Nos últimos tempos, observamos um grande desenvolvimento da Dermatologia, principalmente nos campos da cirurgia dermatológica e da cosmiatria. Neste contexto, o acompanhamento de crianças com problemas de pele pelo dermatologista geral tornou-se mais restrito. Tanto a estrutura da pele quanto as doenças que acometem crianças e adolescentes são diferentes daquelas do adulto ou do idoso.

Doenças genéticas, “marcas de nascença” como hemangiomas, manchas e sinais, e as “famosas” dermatites- atópica, seborreica ou da área das fraldas, além de viroses como o molusco e as verrugas, são exemplos de condições que ocorrem principalmente nas crianças. Embora estes diagnósticos exijam conhecimento e experiência, a parte mais difícil é o “olhar” pediátrico.

O lidar com a criança, as particularidades do tratamento, do uso de medicações, os ajustes de doses, o manejo da dor ou do desconforto gerado pelo tratamento, a adequação dos procedimentos às diversas faixas etárias, as particularidades da relação com a família, a atenção à prevenção, a familiaridade com as fases do crescimento e desenvolvimento, a interação com pediatras e a disponibilidade. Tudo isso exige do dermatologista que atende crianças uma sólida formação em pediatria.

No Brasil, a Dermatologia pediátrica não existe oficialmente como especialidade (embora já seja reconhecida no exterior).

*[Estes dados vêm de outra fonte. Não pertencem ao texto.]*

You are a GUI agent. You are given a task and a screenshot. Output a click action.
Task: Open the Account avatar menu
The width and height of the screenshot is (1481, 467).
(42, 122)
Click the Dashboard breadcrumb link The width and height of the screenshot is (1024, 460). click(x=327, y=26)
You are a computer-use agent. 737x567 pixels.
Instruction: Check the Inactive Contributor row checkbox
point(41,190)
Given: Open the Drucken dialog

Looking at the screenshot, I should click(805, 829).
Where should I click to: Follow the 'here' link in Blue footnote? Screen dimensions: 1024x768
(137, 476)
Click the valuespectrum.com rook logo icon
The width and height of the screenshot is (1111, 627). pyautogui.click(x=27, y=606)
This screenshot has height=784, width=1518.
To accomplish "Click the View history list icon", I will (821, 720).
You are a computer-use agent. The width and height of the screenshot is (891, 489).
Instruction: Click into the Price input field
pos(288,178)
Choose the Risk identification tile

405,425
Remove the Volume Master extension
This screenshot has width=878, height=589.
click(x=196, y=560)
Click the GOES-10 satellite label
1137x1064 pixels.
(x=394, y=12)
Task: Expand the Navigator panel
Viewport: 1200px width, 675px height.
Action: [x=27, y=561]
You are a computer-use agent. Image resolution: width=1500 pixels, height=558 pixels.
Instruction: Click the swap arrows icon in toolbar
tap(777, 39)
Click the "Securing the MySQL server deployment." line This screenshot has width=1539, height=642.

Neste campo atuam profissionais com dupla formação (especialistas em pediatria e em Dermatologia) ou dermatologistas de grandes centros de pediatria, que se dedicam ao atendimento, ensino e pesquisa em Dermatologia pediátrica e, assim, conseguem unir requisitos e conhecimento das duas especialidades para acompanhar os problemas dermatológicos do recém-nascido, da criança e do adolescente.